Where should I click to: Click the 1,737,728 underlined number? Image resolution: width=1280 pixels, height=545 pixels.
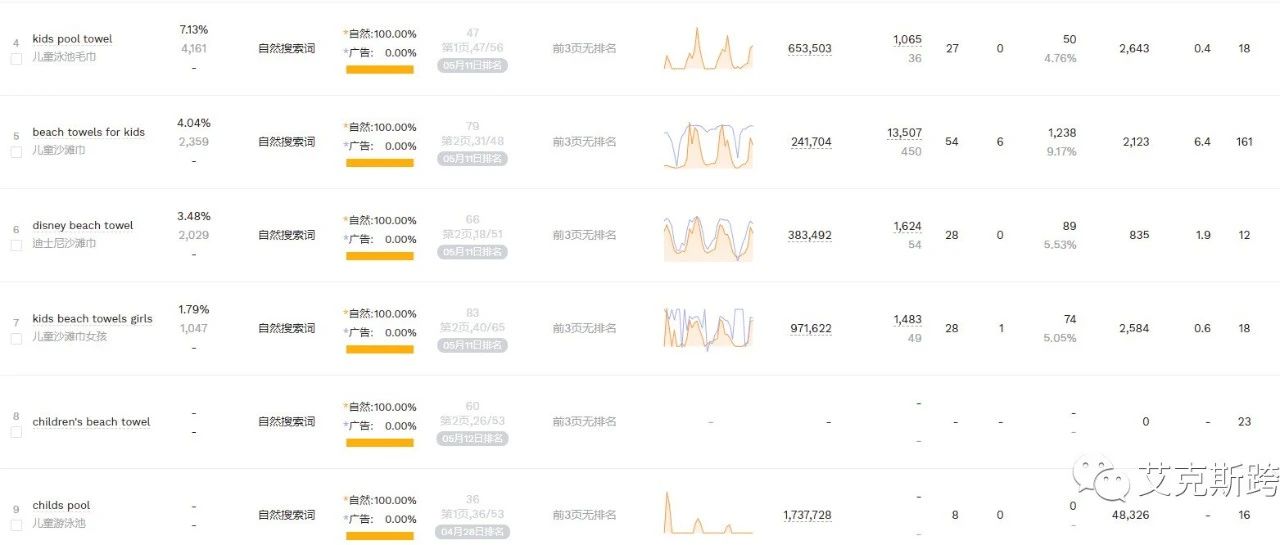[807, 515]
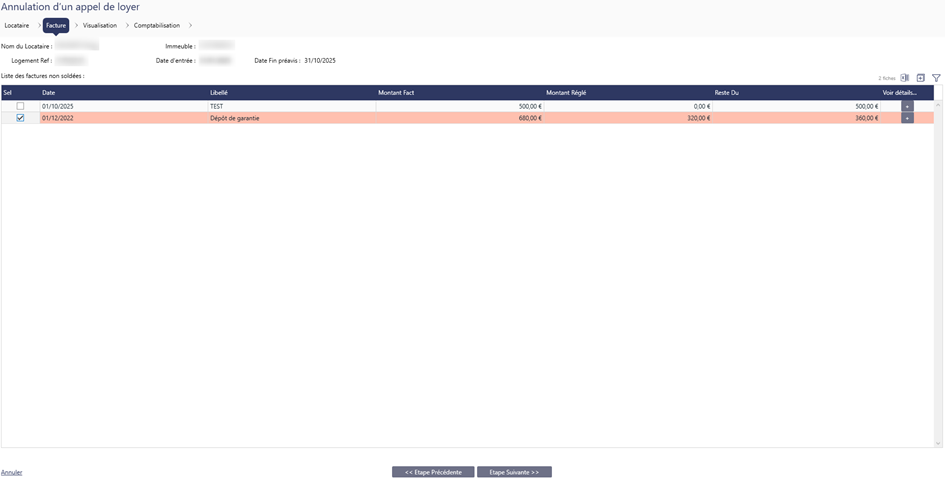Select the Facture step tab
This screenshot has height=480, width=945.
coord(56,25)
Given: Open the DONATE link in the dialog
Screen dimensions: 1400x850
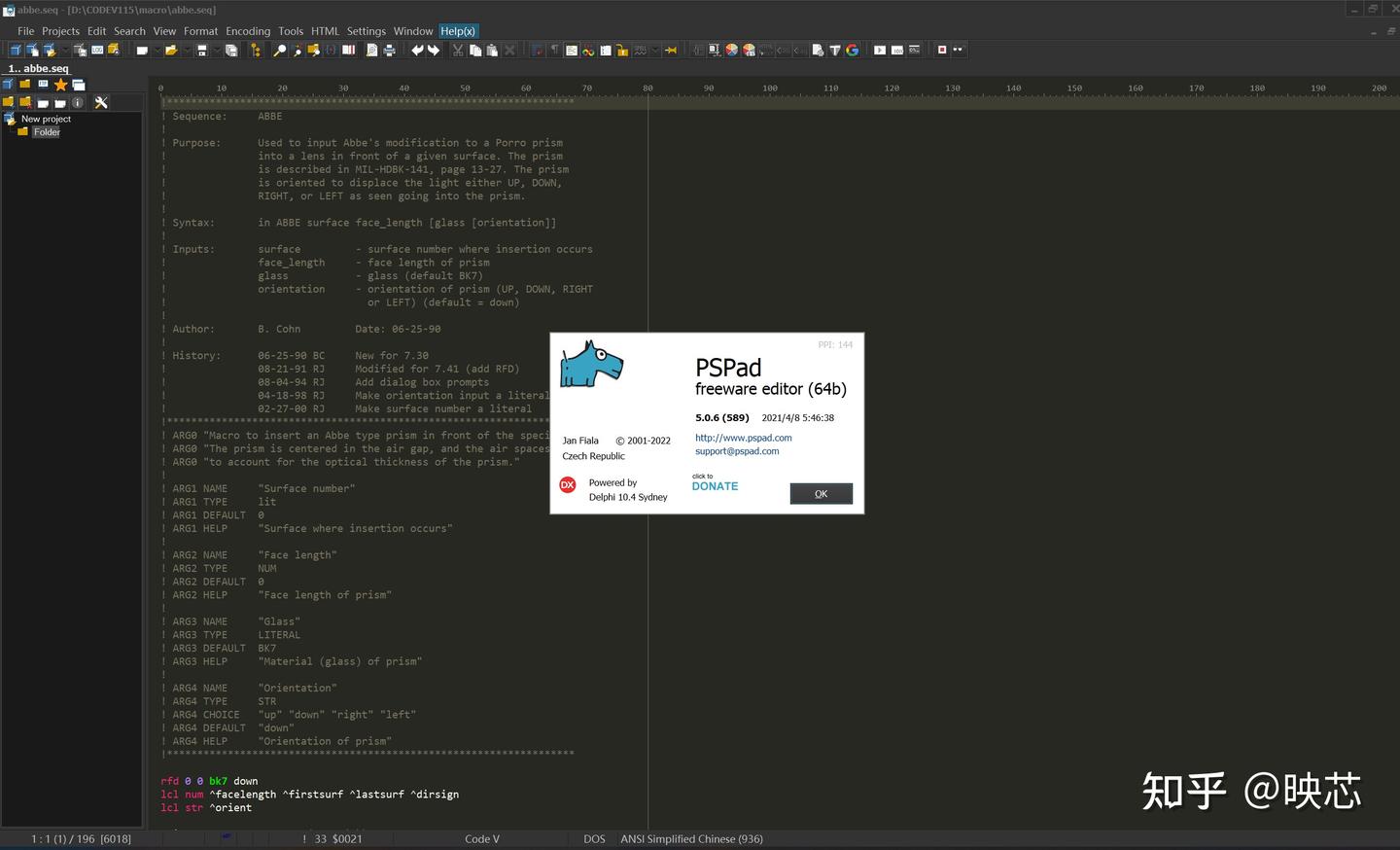Looking at the screenshot, I should point(715,485).
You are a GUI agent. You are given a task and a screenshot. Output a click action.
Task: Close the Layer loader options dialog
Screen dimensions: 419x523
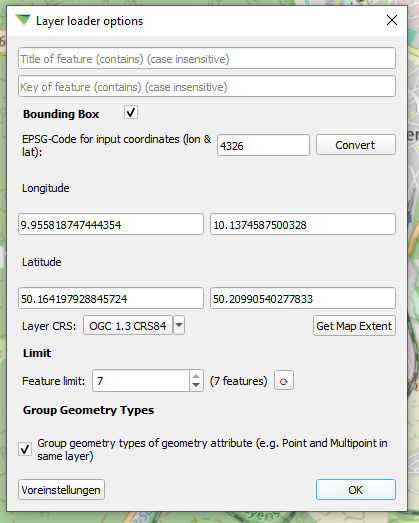[x=392, y=20]
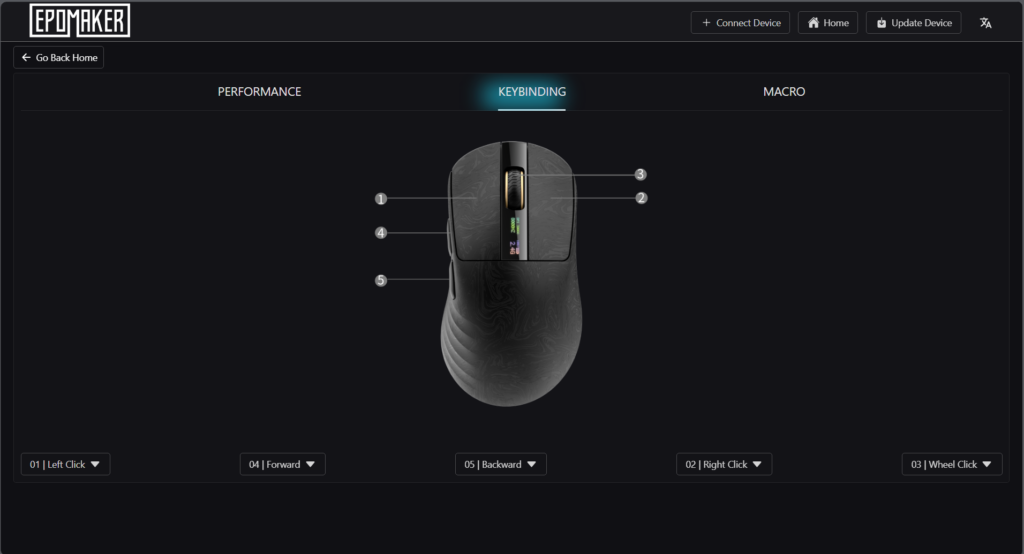Open the 03 Wheel Click dropdown
Viewport: 1024px width, 554px height.
pos(952,464)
==============================
■ What needs to be done:
Copy the records exactly as they appear, excluding images.

■ Your solution:
Where should I click to: Click the 1,737,728 underlined number? Image resolution: width=1280 pixels, height=545 pixels.
[807, 515]
Select the Facture step tab
This screenshot has height=480, width=945.
coord(56,25)
Given: Open the DONATE link in the dialog
Screen dimensions: 1400x850
Looking at the screenshot, I should point(715,485).
You are a GUI agent. You are given a task and a screenshot. Output a click action.
Task: Close the Layer loader options dialog
Screen dimensions: 419x523
[x=392, y=20]
Open the 03 Wheel Click dropdown
Viewport: 1024px width, 554px height.
pos(952,464)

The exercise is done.